El clima de campaña anticipada que se respira en La Rioja sumó en las últimas horas un nuevo capítulo de tensión política, esta vez con un cruce directo entre el oficialismo nacional y las gestiones locales del interior provincial. El presidente de la Cámara de Diputados de la Nación, Martín Menem, salió con los tapones de punta contra autoridades municipales luego de las inundaciones y desbordes de ríos que golpearon a varias localidades, y puso el foco en un caso puntual: Olta.

El conflicto se trasladó al departamento General Belgrano, donde referentes de La Libertad Avanza Olta denunciaron que un sector crítico ubicado junto a la cancha del Club Joaquín se encuentra colapsado por basura y escombros, provocando filtraciones de agua de lluvia en viviendas de vecinos. Según el planteo, se trata de un reclamo vecinal que lleva más de un año sin respuesta, pese a la peligrosidad del punto y el riesgo que representa cada vez que llueve fuerte.

Menem recogió el reclamo y apuntó con dureza contra lo que definió como prioridades invertidas en la gestión municipal. “Para los festivales y la ‘joda’, las máquinas aparecen rápido; para problemas estructurales que afectan a vecinos, no hay respuestas”, disparó el dirigente libertario, marcando un contraste directo entre el uso de recursos para eventos y la falta de acción ante un problema de infraestructura básica.

En ese sentido, denunció que durante el reciente Festival del Reencuentro se utilizó maquinaria para acondicionar estacionamientos, pero se omitió la limpieza del desagüe que conecta con el río, una tarea clave para evitar desbordes y anegamientos. Para el titular de Diputados, el caso expone una lógica repetida en varios puntos del interior: reacción tardía cuando el daño ya está hecho y desinterés en la prevención.

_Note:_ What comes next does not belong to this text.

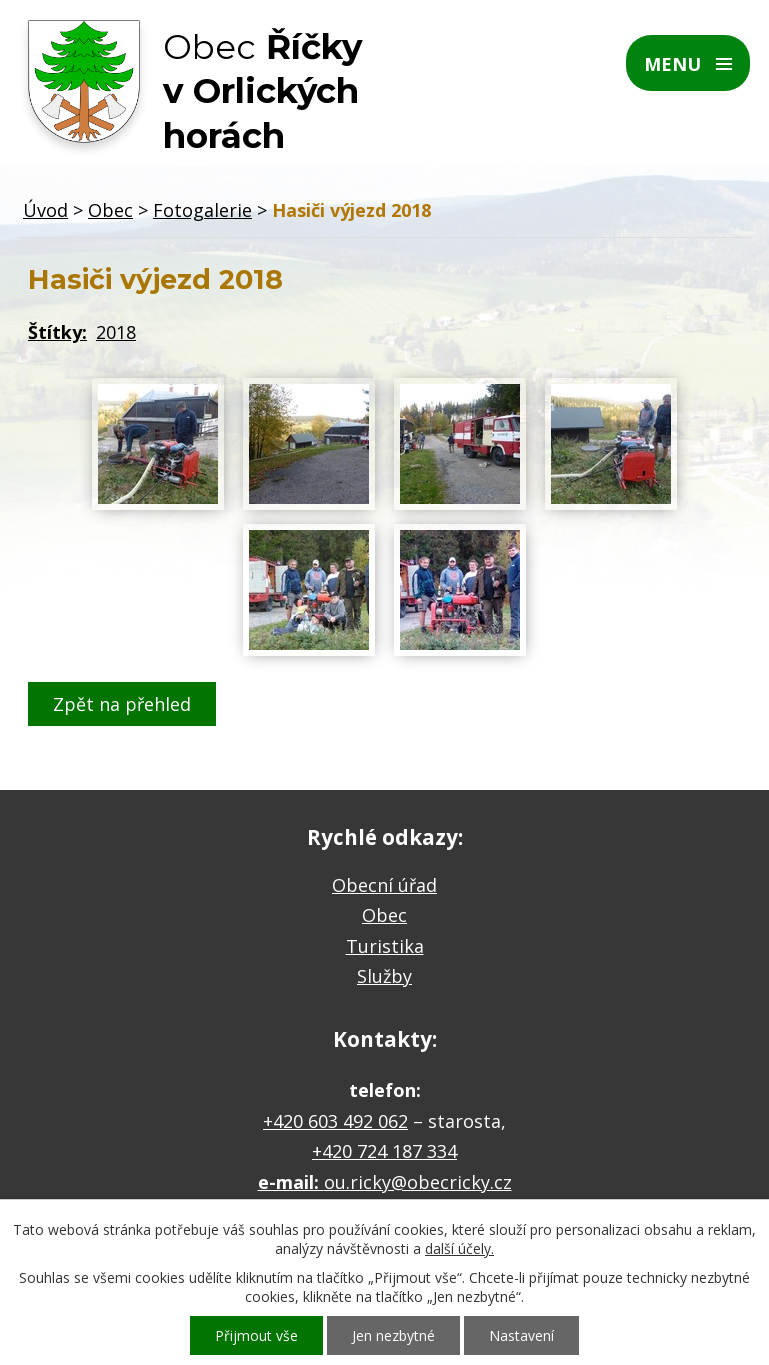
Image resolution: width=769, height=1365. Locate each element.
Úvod (45, 210)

En un movimiento que mezcla gestión, presión política y estrategia electoral, Menem confirmó además que la dirigencia local de La Libertad Avanza, con esfuerzo propio y colaboración de vecinos damnificados, contratará una pala cargadora privada para realizar el saneamiento que el municipio no ejecutó. “No nos corresponde, pero no podemos mirar para otro lado”, remarcó.

El legislador también vinculó la situación de Olta con lo ocurrido recientemente en Villa Mazán y advirtió que el problema no es solo el temporal, sino la falta de previsión. “Hay que adelantarse a los hechos para que no se repita. Esperamos que las autoridades estén a la altura de las circunstancias”, sentenció.

La movida de Menem apunta a capitalizar el malestar creciente de vecinos del interior frente a las contingencias climáticas de febrero, que volvieron a dejar expuesta la fragilidad de desagües, canales y obras inconclusas. Mientras el Gobierno provincial y los municipios activan el Comité de Emergencia (COE) para responder a crisis ya desatadas, el libertario apuesta a mostrarse en clave preventiva, con recursos propios, como una forma de marcar contraste en eficiencia y prioridades.

Desde el sector que acompaña a Menem insisten en que los municipios cuentan con los recursos y la responsabilidad legal de mantenimiento, y esperan que la acción privada funcione como un mensaje político directo: que el compromiso sea con los problemas estructurales que afectan a Olta y a tantas localidades del interior, y no solo con la logística de los eventos festivos.